En février 1948, Bisson fonde Logements de Hull Tenements Incorporée de Hull. Celle-ci fait construite de nombreuses maisons dans le secteur du Lac des Fées, à Hull. Beau joueur, Logements de Hull Tenements indique aux employés de Hull City Transport qu’elle leur prêterait la mise de fonds leur permettant d’acheter une de ces demeures. Un conducteur d’autobus qui n’a pas eu d’accident au cours des 12 mois précédents a même droit à une réduction. Bisson et deux de ses frères développent par la suite le secteur du Parc de la montagne.
Très intéressés par l’éducation, Bisson et quelques amis fondent Bibliothèque municipale de Hull Incorporée en 1953. La Bibliothèque municipale Saint-Joseph de Hull ouvre ses portes en avril de l’année suivante. Il s’agit là d’une première pour cette municipalité qui devient une ville en février… 1875, le 23 février semble-t-il – un jour qui fait trembler la fibre aéronautique de tous les fanas d’aviation canadiens, et… Soupir…
Le 23 février 1909, John Alexander Douglas McCurdy, un gentilhomme mentionné à moult reprises depuis septembre 2017 dans notre incomparable mais trop facilement oubliable blogue / bulletin / machin, effectue le premier vol contrôlé et soutenu d’un aéroplane à moteur au Canada. Fin de la digression liée à votre esprit par trop… volage.
En juin 1959, Bisson cofonde l’Association des bibliothèques municipales de Québec Incorporée, un organisme dont le but est de favoriser le développement et la création de bibliothèques publiques en sol québécois. Bisson compte par ailleurs parmi les cofondateurs de la Commission des bibliothèques publiques du Québec, en 1959. Il occupe longtemps le poste de vice-président de cet organisme.
Grand bénévole devant l’éternel, Bisson s’installe à Chapala, Mexique, tout près de Guadalajara, vers 1977. Il y travaille avec des jeunes défavorisés. Ordonné prêtre en 1986, Bisson est consacré évêque en janvier 1989 par Dom Luis Fernando Castillo Méndez, patriarche de la Igreja católica apostólica brasileira, une église catholique indépendante / dissidente brésilienne fondée en juillet 1945 qui ne reconnaît pas l’infaillibilité des papes et rejette le célibat des prêtres.
Bisson meurt, en septembre 1997, à l’âge de 88 ans.
Les grands protagonistes de la bande dessinée Julien Gagnon : Julien Gagnon et le diabolique Dimitri. Dollard Morin, « L’espionnage russe a inspiré à un jeune Montréalais le sujet des aventures illustrées de ‘Julien Gagnon.’ » Le Petit Journal, 16 mai 1948, 45.

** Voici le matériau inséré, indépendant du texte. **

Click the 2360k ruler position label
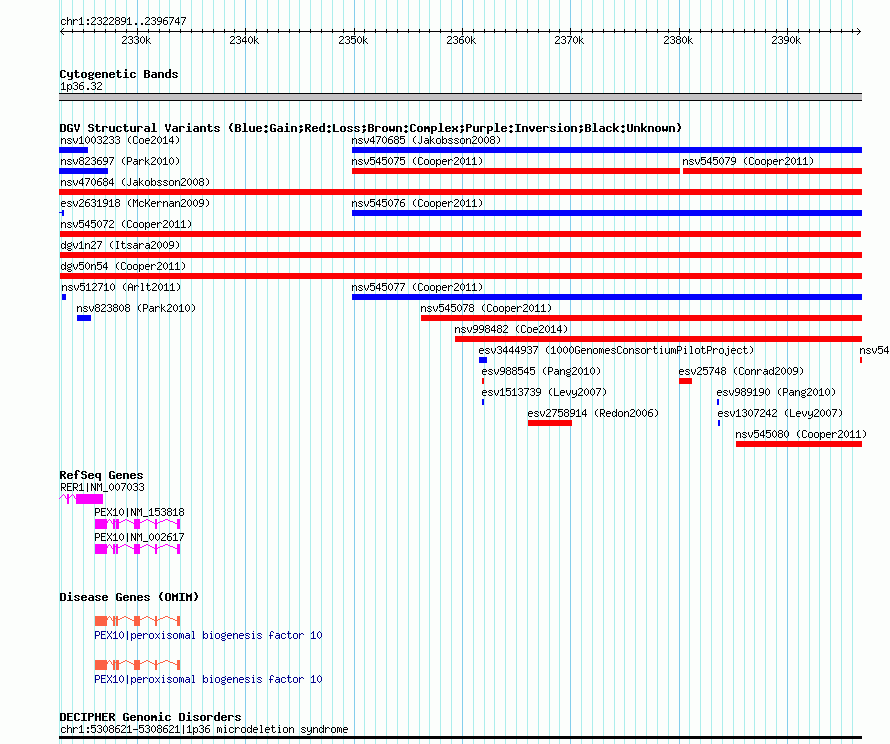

Et oui, le moment est venu de résumer l’intrigue de la bande dessinée Julien Gagnon.
Pilote de convoyage pendant la Seconde Guerre mondiale, je pense, le héros éponyme de la dite bande dessinée est, par hasard, la seule personne au Canada capable d’identifier un espion soviétique en quête d’informations sur la bombe atomique. Le diabolique Dimitri n’agit toutefois pas par conviction politique. Nenni. Il cherche cette information uniquement pour remplir ses poches.
Gagnon, par contre, se lance aux trousses de ce pas bon pour protéger son pays, le Canada. Sa fiancée, Maria, une infirmière dans un grand hôpital montréalais, et un de ses oncles, Urbain, un détective à la retraite, se joignent à cette quête héroïque, une quête pour laquelle tout ce beau monde ne reçoit pas le moindre sou.
Ami(e) lectrice ou lecteur cinéphile, vous souvenez-vous par hasard de la boussole cassée du quelque peu dérangé pirate Jack Sparrow, désolé, désolé, du fameux capitaine Jack Sparrow, un pirate des Caraïbes mentionné à quelques reprises dans notre éblouissant blogue / bulletin / machin depuis septembre 2018? Vous savez, la boussole qui pointe dans la direction de la chose ou de la personne qu’un personnage désire le plus. Eh bien, Gagnon utilise lui aussi une boussole cassée pour trouver l’endroit où se trouve la personne qu’il désire trouver. Je ne plaisante pas. Cet endroit, c’est Québec, Québec.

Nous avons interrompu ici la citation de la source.